Max and Dan’s visages, as I last saw them, dance in my brain. Max, pale and waxy, flesh remaining but spirit most definitely fled, versus Dan, full of life, the glint of his alpha flashing in his eyes.
If I were a child, on a night like this, I’d knock on my parents’ door and ask to snuggle. Once Max and I moved in together, we cuddled most nights. Having little interest in sex didn’t mean he lacked desire for hugs, for heads leaning against shoulders—for touch. He loved romance.
Sometimes after Corin and his ex-wife split, he and Max and I would cuddle together, with or without his daughters, forming a big puppy pile. Max bought the biggest bed he could fit in our room just for that purpose, Corin likewise. I think we all slept better those nights. I certainly did.
In the end, I flee from the images of Max and Dan—and from my lonely bed.
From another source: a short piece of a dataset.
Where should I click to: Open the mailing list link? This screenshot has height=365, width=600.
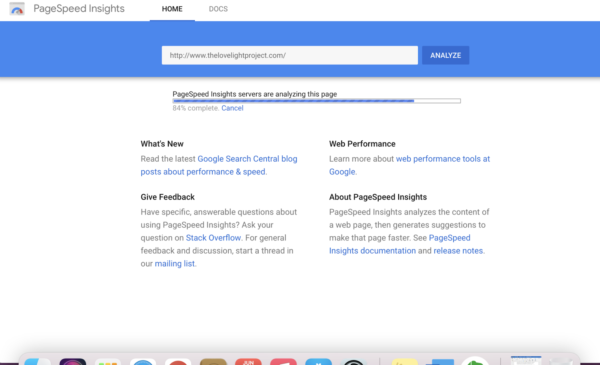(174, 264)
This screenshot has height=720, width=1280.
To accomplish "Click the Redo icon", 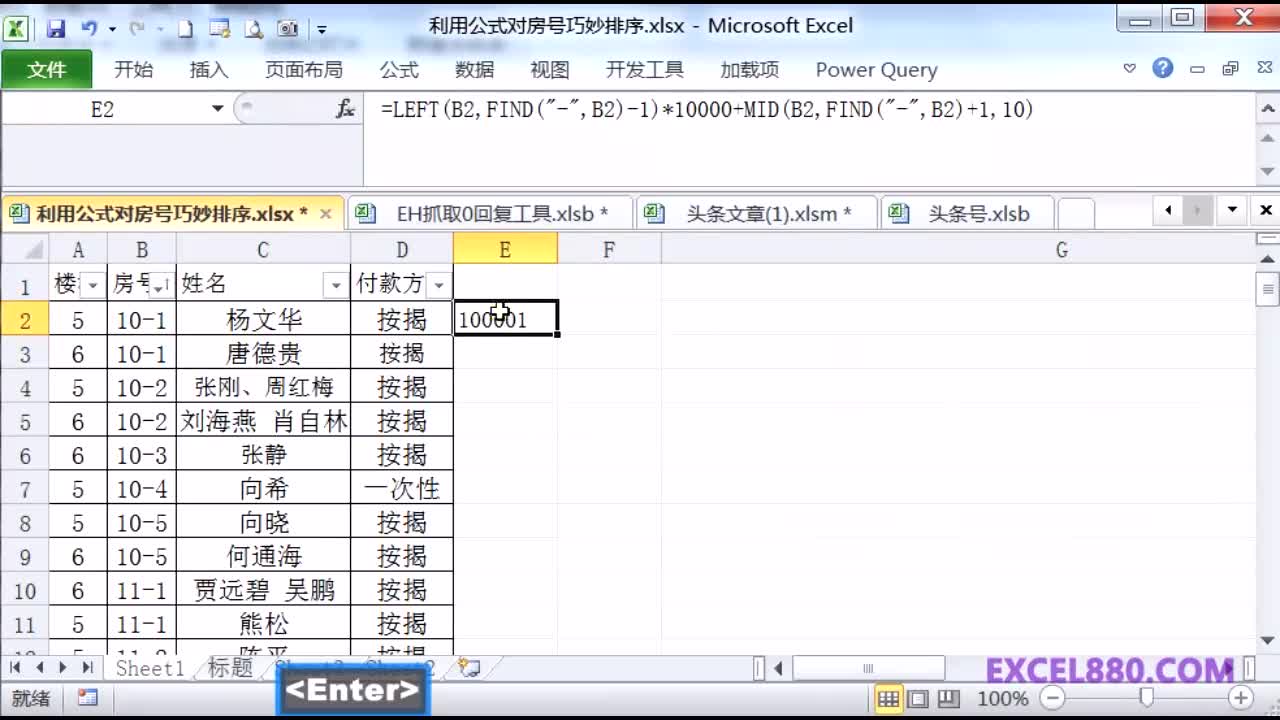I will tap(138, 28).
Rising, I tiptoe barefoot down the hall, as though trying not to wake the people not sleeping in the house anymore, all the way to Corin’s room.
He’s still awake when I knock, standing by the window, holding the curtain back.
Angled rays from the streetlamp below gleam off his bare chest so that the hair sprinkled across his chest casts shadows. Pajama pants hang from his hips.
“I can’t sleep. Can we have a puppy pile?”
He lets the curtain fall and, for once, doesn’t argue, just guides me to the bed redolent with cedar and apples. We do nothing but lie side by side, only our hands touching, still his nearness warms me, lulling me to sleep.
His presence keeps the ghosts at bay.